** start of Supplied passage **

For two years, Louise Glück wrote nothing except a single sentence: "At the end of my suffering / there was a door."
Then, Glück wrote her poetry book "The Wild Iris" in mere weeks.
That story—of death that becomes rebirth, of unfathomable pain that generates a sense of the eternal—is one of the many defining themes of Glück's poems. Her poetry is exceptional because it explores the depths of human emotion and suffering in a way that most of us feel, but rarely see reflected back at us in its true forms. There are no walls in Glück's poetry, no holographs: you're seeing the darkness of pure truth.
Glück's poems offer catharsis but no clear answers. They do not propose that spirituality or even language will save us. Most of them seem to have surpassed the point where their narrators might have been saved; instead, they are picking through broken memories, looking at the world from far above. They are poems for a fractured time, and explorations of the way life continues on even after unfathomable suffering. They are also testaments to the natural world, and to our strange relationships with our bodies and the way they reflect and disobey the earth and sometimes detach from themselves.

** end of Supplied passage **
** start of Dataset content **

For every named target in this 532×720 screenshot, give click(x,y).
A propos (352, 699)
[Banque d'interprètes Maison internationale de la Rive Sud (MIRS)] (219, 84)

** end of Dataset content **

# Request
Write out the passage on Louise Glück's poetry word for word, from "Then, Glück wrote" up to and including "of pure truth.".

# Result of this exercise
Then, Glück wrote her poetry book "The Wild Iris" in mere weeks.
That story—of death that becomes rebirth, of unfathomable pain that generates a sense of the eternal—is one of the many defining themes of Glück's poems. Her poetry is exceptional because it explores the depths of human emotion and suffering in a way that most of us feel, but rarely see reflected back at us in its true forms. There are no walls in Glück's poetry, no holographs: you're seeing the darkness of pure truth.